105 lines (87 loc) · 5.63 KB

high-dim-structural-VAR-partial-ordering

Code repository for paper titled "Structural Discovery with Partial Ordering Information for Time-Dependent Data with Convergence Guarantees", authored by Jiahe Lin, Huitian Lei and George Michailidis. https://arxiv.org/abs/2311.15434. Journal of Computational and Graphical Statistics, 2024

@article{lin2024Structural,
  title={Structural discovery with partial ordering information for time-dependent data with convergence guarantees},
  author = {Jiahe Lin, Huitian Lei and George Michailidis},
  title = {Structural Discovery with Partial Ordering Information for Time-Dependent Data with Convergence Guarantees},
  journal = {Journal of Computational and Graphical Statistics},
  volume = {0},
  number = {0},
  pages = {1-10},
  year = {2024},
  publisher = {Taylor & Francis},
  doi = {10.1080/10618600.2023.2301097}
}

Setup

  • Step 1: Configure the python environment (assuming one of anaconda/miniconda/miniforge has been installed):

    conda create -n svar python=3.10
    conda activate svar
    conda install pyyaml numpy pandas statsmodels scikit-learn networkx matplotlib openpyxl
    pip install wget

    See also requirements.txt.

  • Step 2: Compile the source file; this step creates the necessary shared library based on the source cpp

    bash setup.sh
    

Outline of the Repo

To facilitate the users in traversing the repository, we provide a brief outline for the organization of this repository

  • src/: hosts the core implementation of the proposed methodology
  • utils/: hosts the utility functions/classes related to graphs, synthetic data generation and performance evaluation
  • configs/: hosts the config file for synthetic data generation and sample configs for performing model fitting
  • data/: hosts the scripts for pre-processing the datasets used in the real data experiments. This is also the location where the raw data should be stored (see section Real Data Experiments for more details)

Synthetic Data Generation

The following command allows one to simulate data according to the description in the synthetic data experiment section.

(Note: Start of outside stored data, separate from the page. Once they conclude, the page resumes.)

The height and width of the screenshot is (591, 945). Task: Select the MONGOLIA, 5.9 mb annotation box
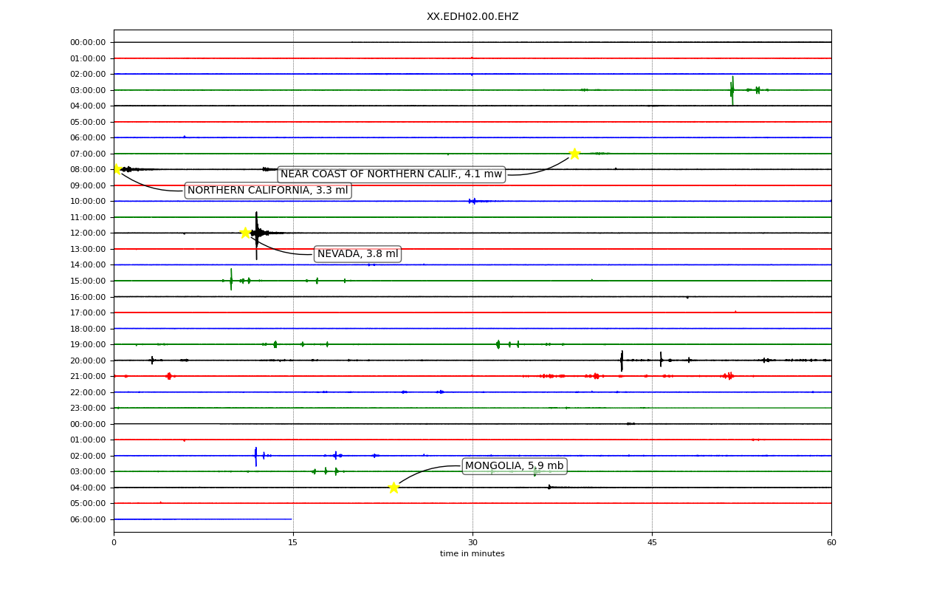click(x=515, y=466)
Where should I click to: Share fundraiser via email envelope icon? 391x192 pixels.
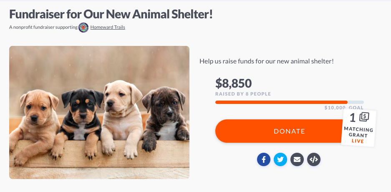[x=297, y=159]
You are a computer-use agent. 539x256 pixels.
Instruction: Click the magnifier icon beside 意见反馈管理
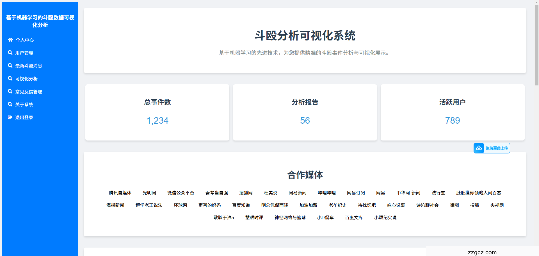[10, 91]
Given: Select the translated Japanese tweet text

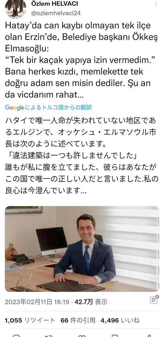Looking at the screenshot, I should [x=82, y=156].
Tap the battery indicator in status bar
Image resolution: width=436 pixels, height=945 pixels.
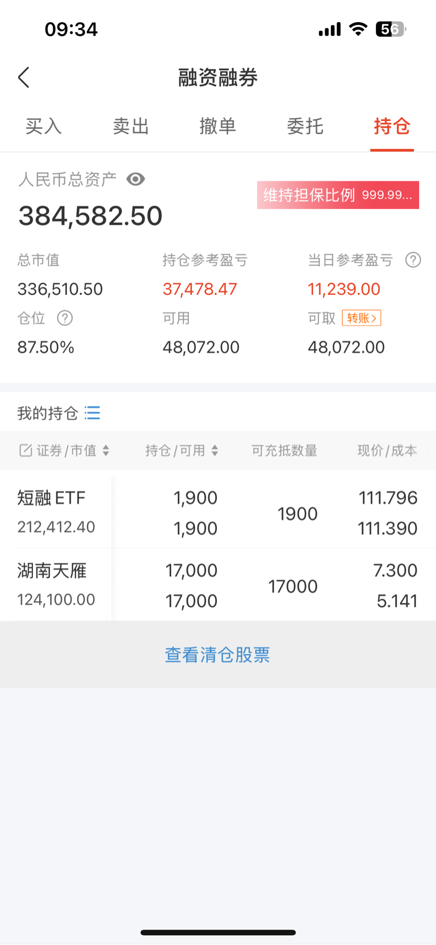[391, 29]
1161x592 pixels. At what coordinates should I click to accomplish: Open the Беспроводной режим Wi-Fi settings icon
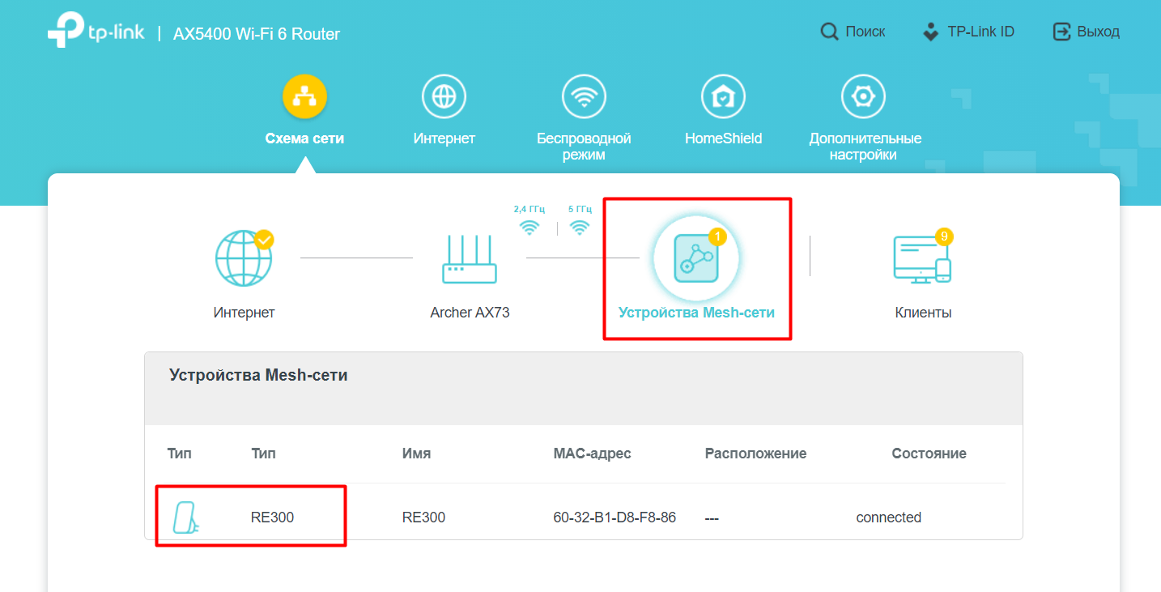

python -u simulate_data.py --datasets=ds3
  • To simulate multiple datasets at once, specify them through a comma separated string; e.g., --datasets=ds1,ds2,ds3
  • The default config file being used is configs/datasets.yaml; each section key corresponds to the specific setting of interest. By default, 1 replicate of the designated dataset(s) will be generated and saved in their respective folders under data/sim/${DATASET_OF_INTEREST}
  • For synthetic data experiment, the partial ordering information is saved in data/sim/${DATASE_OF_INTEREST}/graph_info.pickle
  • Pass-in any alternative configuration file through --config_override

Model Fitting

The following command allows one to perform estimation on a specific synthetic dataset:

python -u run_sim.py --ds_str=ds3 --train_size=200 ## without standardization
python -u run_sim.py --ds_str=ds3 --train_size=200 --standardize ## with standardization
  • run parameters are specified through configs/${DATASE_OF_INTEREST}.yaml.
  • section default specifies the default parameters used in the ADMM step, which are typically fairly robust.
  • setting-specific parameters are specified under their respective sections, in the format of ${DATASE_OF_INTEREST}-${TRAIN_SIZE}${STANDARDIZATION_SUFFIX}.
  • One can selectively overrides the default parameters, by providing the values to the corresponding keys.
  • Add flag --report to get the performance evaluation this replicate.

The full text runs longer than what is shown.